Here is where I am unsure of what to write or how to write- We are ready in so many ways for Garrett to have his friend become his brother, we know that God has called us to be Lemme's parents, our paperwork is in order (a HUGE thank you to Paula for gathering the last minute papers on Monday for us while we were away), but we only lack one thing- the money to move forward. We have been given and/or have less than one third of what will actually be needed to move forward with this adoption in the time frame that we have been given. Literally we need to have $1,000.00 a day given the next few weeks to make this adoption a reality. There is no way that we can do this without God placing it on the hearts of others to help our family bring Lemme home. We have been here before and He provided every penny of the thousands of dollars that were needed and I know that in His time He will do that again. To be very specific (although we will know exactly tomorrow) we have around $15,000 and we will need around $38,000-$40,000 to make this adoption complete including traveling twice to Ethiopia, paperwork (pre and post adoption) and the general fee's that come along with adopting. This amount of money is staggering to me I must admit. It literally takes my breath away to think of the mountain ahead. I have been awake the last few nights quoting scripture in my head reminding myself not to worry or be anxious.

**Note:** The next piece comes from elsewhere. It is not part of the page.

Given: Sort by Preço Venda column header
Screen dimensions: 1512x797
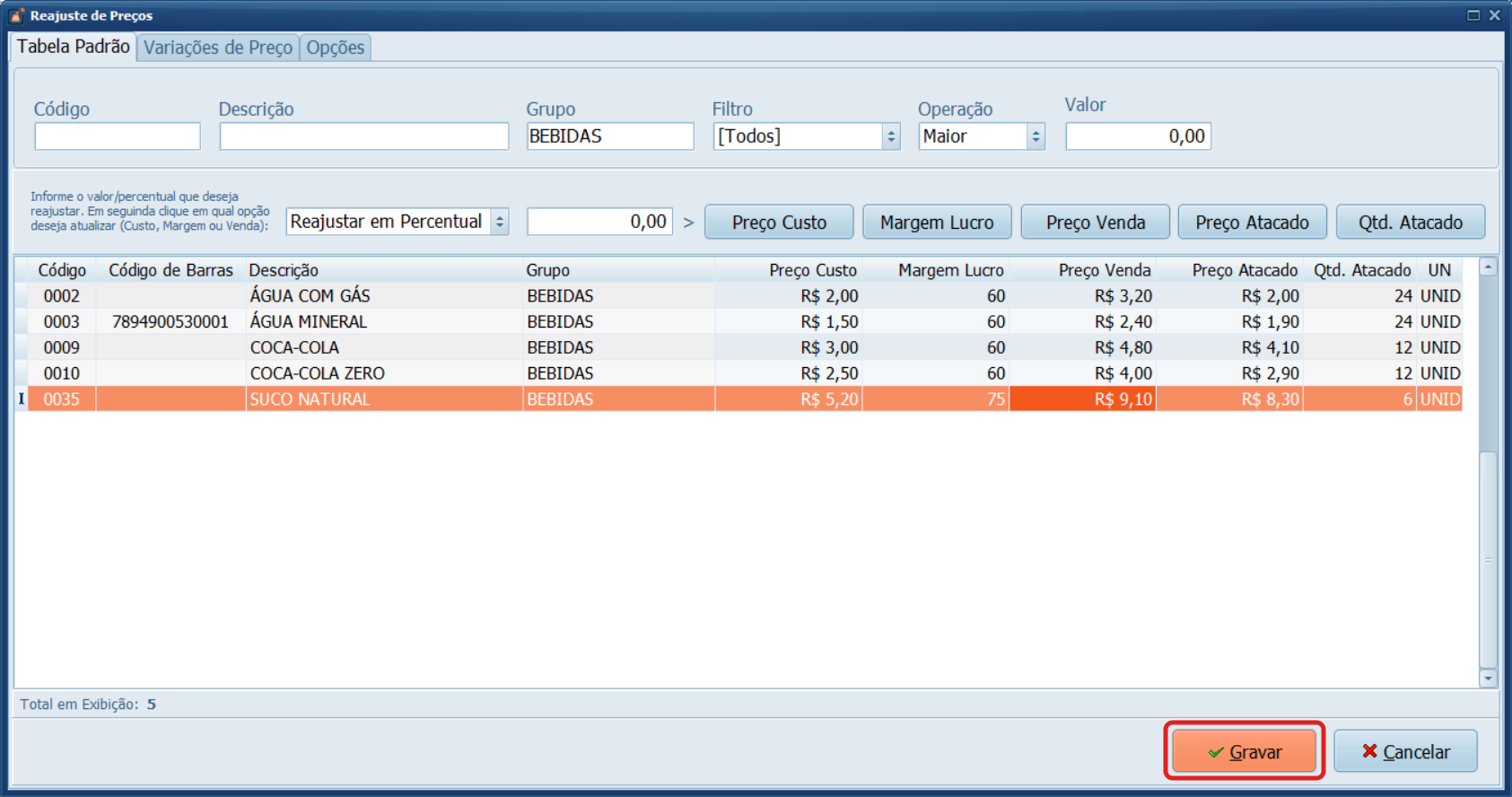Looking at the screenshot, I should pyautogui.click(x=1104, y=270).

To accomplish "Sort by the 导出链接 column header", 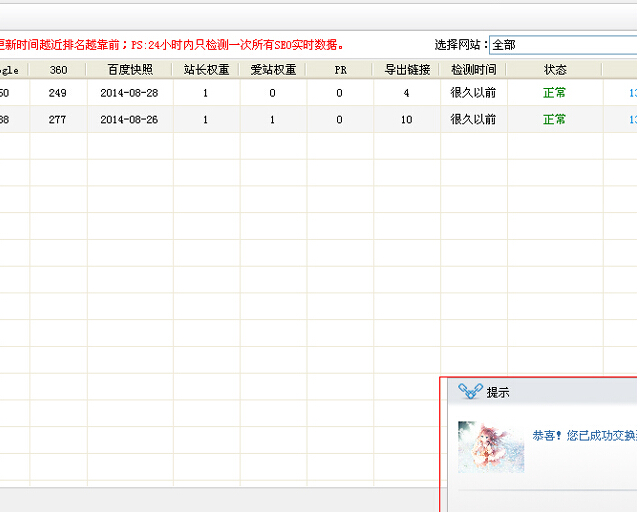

The unexpected speed in which this is happening has caught us (but not God) off guard. We had plans to apply for and receive several grants like we did when we adopted Tia and Garrett yet this time there is simply not time. All of the adoption grants that we were awarded last time must be granted prior to the completion of the adoption and with 3-4 weeks until we could be in court it would be a huge God thing to even get one grant yet we will spend the end of this week applying for them. Usually with grants it takes several months to hear if you were awarded a grant and months we do not have.
Many of you have inquired how you could help us financially when we stepped into bringing Lemme home and we have told you to wait until we are sure- Now we are sure! If you feel led to give please make the check out to University City Fellowship and put Henderson Adoption in the memo line and mail to 4351 Main Street, Suite 207 Harrisburg, NC 28075 or feel free to send a check written out to us and mail to 7944 Woodmere Drive Harrisburg, NC 28075. If you would send us a quick e-mail (email@example.com) to let us know if you have sent a check so that we can keep track of how much more we need that would be helpful the next few days.
More that asking for you to play a part financially we are asking that you pray for us. For peace in our hearts as we trust Him completely. We know that He has led us to this and we know that somehow He will provide all that is needed in His time. Many times the last two days I have thought why not just wait until after the rainy season and not rush this- We could have everything in order and not have to write a blog such as this and then I think about a young boy going to bed alone tonight just hoping that one day he will have a family to call his own. I certainly don't want months of nights like tonight to pass if there is any way to get him home sooner where he can have a mom and dad to love him.
So there it is- I have to laugh because in His perfect time we were returning from a trip that we would have never taken had the phone call come earlier. I am so thankful for the week away last week as I look ahead and see our family growing to 9- God knew that we needed a little time to not only celebrate 20 great years but we needed a little rest to get ready for what He has in store for us the next few weeks or months. We will keep you up to date on all that He is doing as we trust Him and walk into the unknown of the next few days- Please join us in praying that God would do the impossible as we step out in faith to follow.